That the possession of the defendants does not bar the
plaintiff's action is a point too clear to admit of much
controversy. It is a well settled principle that the statute of
limitations does not run against a state. If a contrary rule were
sanctioned, it would only be necessary for intruders upon the
public lands to maintain their possessions until the statute of
limitations shall run, and then they would become invested with the
title against the government and all persons claiming under it. In
this way the public domain would soon be appropriated by
adventures. Indeed it would be utterly impracticable by the use of
any power within the reach of the government to prevent this
result. It is only necessary, therefore, to state the case in order
to show the wisdom and propriety of the rule that the statute never
operates against the government.
The title under which the plaintiff in the ejectment claimed
emanated from the government in 1824. Until this time, there was no
title adverse to the claim of the defendants. There can therefore
be no bar to the plaintiff's action.
To understand the objection to the validity of the defendant's
title under their entry, survey and patent, it will be necessary to
advert to the conditions on which the district of country within
which the location was made was ceded by Virginia to the United
States.
By her deed of cession, which was executed in behalf of the
commonwealth by her delegates in Congress in 1784, Virginia
conveyed to the United States the territory northwest of the River
Ohio with certain reservations and conditions, among which was the
following:
"That in case the quantity of good land on the south east side
of the Ohio, upon the waters of the Cumberland River, and between
the Green River and Tennessee River, which have been reserved by
law for the Virginia troops on continental establishment, should,
from the North Carolina line bearing in further upon the Cumberland
lands than was expected, prove insufficient for their legal
bounties, the deficiency should be made up to the said troops in
good lands, to be laid off between the Rivers Sciota and Little
Miami, on the northwest side of the River Ohio; in such
Page 31 U. S. 674
proportions as have been engaged to them by the laws of
Virginia."
From this condition it is clear that until the good land was
exhausted in the district of country named, the holders of Virginia
warrants had no right to locate them in the above reservation. This
is the construction given by Congress to the deed of cession, as
appears from a resolution adopted by them on the subject. It was
also deemed necessary, that Virginia should give notice to the
general government, when the Green River lands were exhausted,
which would give a right to the holders of warrants to locate them
in the district north of the Ohio.
Lands could be entered in this district only by virtue of
warrants issued by Virginia to persons who had served three years
in the Virginia Line, on the continental establishment.
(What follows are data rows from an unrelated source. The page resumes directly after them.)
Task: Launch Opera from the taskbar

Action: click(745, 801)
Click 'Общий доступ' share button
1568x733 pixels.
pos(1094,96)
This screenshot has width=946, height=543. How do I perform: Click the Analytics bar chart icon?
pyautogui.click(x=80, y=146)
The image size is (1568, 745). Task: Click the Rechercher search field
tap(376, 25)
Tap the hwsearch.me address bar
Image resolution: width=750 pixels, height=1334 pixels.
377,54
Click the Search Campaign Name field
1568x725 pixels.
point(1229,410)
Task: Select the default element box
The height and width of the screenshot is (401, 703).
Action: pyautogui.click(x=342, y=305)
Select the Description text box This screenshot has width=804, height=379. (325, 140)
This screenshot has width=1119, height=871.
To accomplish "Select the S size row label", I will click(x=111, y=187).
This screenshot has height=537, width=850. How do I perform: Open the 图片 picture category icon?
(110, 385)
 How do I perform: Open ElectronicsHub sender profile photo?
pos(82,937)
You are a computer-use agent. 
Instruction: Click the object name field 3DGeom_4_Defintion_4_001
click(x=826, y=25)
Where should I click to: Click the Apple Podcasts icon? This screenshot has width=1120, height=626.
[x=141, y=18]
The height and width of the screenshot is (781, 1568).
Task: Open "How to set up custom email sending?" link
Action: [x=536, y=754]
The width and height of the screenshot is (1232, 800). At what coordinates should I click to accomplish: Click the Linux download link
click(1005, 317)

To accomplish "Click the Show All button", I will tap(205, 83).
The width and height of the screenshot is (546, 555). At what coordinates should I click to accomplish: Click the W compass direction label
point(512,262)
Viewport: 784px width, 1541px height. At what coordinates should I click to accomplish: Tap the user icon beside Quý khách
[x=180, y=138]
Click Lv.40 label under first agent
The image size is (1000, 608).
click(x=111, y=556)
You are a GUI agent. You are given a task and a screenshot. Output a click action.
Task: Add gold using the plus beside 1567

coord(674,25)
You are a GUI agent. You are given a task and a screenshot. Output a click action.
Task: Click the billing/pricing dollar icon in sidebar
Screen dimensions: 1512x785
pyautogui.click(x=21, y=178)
In May, 1800, by an act of Congress, the proper officer was
authorized to
"issue patents on surveys which have been, or may be made within
the territory reserved by the State of Virginia, northwest of the
River Ohio, and being part of her cession to Congress, on warrants
for military services issued in pursuance of any resolution of the
legislature of that state, previous to the passing of that act, in
favor of persons who had served in the Virginia Line on the
continental establishment."
Several laws were subsequently passed in relation to this
reservation, and to the rights of warrant holders, in all of which
a reference is made to warrants issued for services performed on
the continental establishment. This was in conformity to the deed
of cession, and although not necessary, was deemed proper in giving
time to locate warrants in this district in order to prevent the
semblance of right from being acquired by virtue of locations made
on other warrants.
It was known that Virginia had issued other military warrants
for services in her state line which gave no right to the holder to
make an entry in the above district.
In the Act of the 2 March, 1807, to extend the time for locating
military warrants in the reserved district and for other purposes,
it is provided
"that no locations within the above mentioned tract shall, after
the passing of that act, be made on tracts of land for which
patents had been previously
Page 31 U. S. 675
issued or which has been previously surveyed, and any patent
obtained contrary to the provisions of that act was declared to be
null and void."
As by the deed of cession the fee to this district passed to the
United States, the patents for lands entered and surveyed within it
necessarily emanated from the general government. It is therefore
clear that the circuit court did not err in rejecting, as evidence
the patent which was issued by Virginia for this land several years
subsequent to the deed of cession. But the defendants below rely
upon their survey as being protected by the act of 1807. This is
the main point in the case, and it becomes necessary fully to
consider it.
The entry and survey of the defendants were made before the deed
of cession, but it is not contended that at the time this location
was made the land within this district, under the laws of Virginia,
was liable to be appropriated in satisfaction of warrants granted
by the state for military services in the state line. The fact,
therefore, of this location's having been made while the fee of
this district remained in Virginia cannot give it validity, as the
entry was not made in pursuance of the laws of Virginia.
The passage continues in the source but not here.